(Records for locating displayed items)
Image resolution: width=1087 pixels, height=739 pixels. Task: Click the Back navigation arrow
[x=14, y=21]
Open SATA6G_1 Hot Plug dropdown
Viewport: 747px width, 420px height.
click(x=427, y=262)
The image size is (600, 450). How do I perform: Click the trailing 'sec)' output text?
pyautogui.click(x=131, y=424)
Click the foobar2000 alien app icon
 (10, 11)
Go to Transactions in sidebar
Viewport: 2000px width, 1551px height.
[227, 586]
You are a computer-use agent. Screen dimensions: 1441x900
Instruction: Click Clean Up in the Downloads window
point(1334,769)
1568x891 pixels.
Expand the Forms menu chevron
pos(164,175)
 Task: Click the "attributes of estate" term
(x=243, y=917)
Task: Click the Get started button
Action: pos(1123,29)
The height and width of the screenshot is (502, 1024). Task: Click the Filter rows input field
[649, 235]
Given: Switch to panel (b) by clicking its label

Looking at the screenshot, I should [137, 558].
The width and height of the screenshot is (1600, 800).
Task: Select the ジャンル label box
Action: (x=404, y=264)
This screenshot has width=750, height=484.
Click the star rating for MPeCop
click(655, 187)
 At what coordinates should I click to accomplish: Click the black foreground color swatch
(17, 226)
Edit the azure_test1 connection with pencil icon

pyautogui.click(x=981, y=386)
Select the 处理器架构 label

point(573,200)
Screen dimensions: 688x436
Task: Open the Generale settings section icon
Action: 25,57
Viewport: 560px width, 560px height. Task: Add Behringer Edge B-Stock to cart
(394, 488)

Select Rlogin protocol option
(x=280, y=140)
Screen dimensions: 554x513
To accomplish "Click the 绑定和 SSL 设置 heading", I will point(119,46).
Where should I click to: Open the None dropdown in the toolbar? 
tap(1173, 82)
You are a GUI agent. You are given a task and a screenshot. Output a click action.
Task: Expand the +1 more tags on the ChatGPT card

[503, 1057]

→ Exercise details
Can you convert the lines above into a Markdown table with the columns "Row" and "Line", numbering each row and leaving out blank lines?

→ Worked solution
| Row | Line |
|---|---|
| 1 | Image resolution: width=1087 pixels, height=739 pixels. Task: Click the Back navigation arrow |
| 2 | [x=14, y=21] |
| 3 | Open SATA6G_1 Hot Plug dropdown |
| 4 | Viewport: 747px width, 420px height. |
| 5 | click(x=427, y=262) |
| 6 | The image size is (600, 450). How do I perform: Click the trailing 'sec)' output text? |
| 7 | pyautogui.click(x=131, y=424) |
| 8 | Click the foobar2000 alien app icon |
| 9 |  (10, 11) |
| 10 | Go to Transactions in sidebar |
| 11 | Viewport: 2000px width, 1551px height. |
| 12 | [227, 586] |
| 13 | You are a computer-use agent. Screen dimensions: 1441x900 |
| 14 | Instruction: Click Clean Up in the Downloads window |
| 15 | point(1334,769) |
| 16 | 1568x891 pixels. |
| 17 | Expand the Forms menu chevron |
| 18 | pos(164,175) |
| 19 |  Task: Click the "attributes of estate" term |
| 20 | (x=243, y=917) |
| 21 | Task: Click the Get started button |
| 22 | Action: pos(1123,29) |
| 23 | The height and width of the screenshot is (502, 1024). Task: Click the Filter rows input field |
| 24 | [649, 235] |
| 25 | Given: Switch to panel (b) by clicking its label |
| 26 | Looking at the screenshot, I should [137, 558]. |
| 27 | The width and height of the screenshot is (1600, 800). |
| 28 | Task: Select the ジャンル label box |
| 29 | Action: (x=404, y=264) |
| 30 | This screenshot has width=750, height=484. |
| 31 | Click the star rating for MPeCop |
| 32 | click(655, 187) |
| 33 |  At what coordinates should I click to accomplish: Click the black foreground color swatch |
| 34 | (17, 226) |
| 35 | Edit the azure_test1 connection with pencil icon |
| 36 | pyautogui.click(x=981, y=386) |
| 37 | Select the 处理器架构 label |
| 38 | point(573,200) |
| 39 | Screen dimensions: 688x436 |
| 40 | Task: Open the Generale settings section icon |
| 41 | Action: 25,57 |
| 42 | Viewport: 560px width, 560px height. Task: Add Behringer Edge B-Stock to cart |
| 43 | (394, 488) |
| 44 | Select Rlogin protocol option |
| 45 | (x=280, y=140) |
| 46 | Screen dimensions: 554x513 |
| 47 | To accomplish "Click the 绑定和 SSL 设置 heading", I will point(119,46). |
| 48 | Where should I click to: Open the None dropdown in the toolbar?  |
| 49 | tap(1173, 82) |
| 50 | You are a GUI agent. You are given a task and a screenshot. Output a click action. |
| 51 | Task: Expand the +1 more tags on the ChatGPT card |
| 52 | [503, 1057] |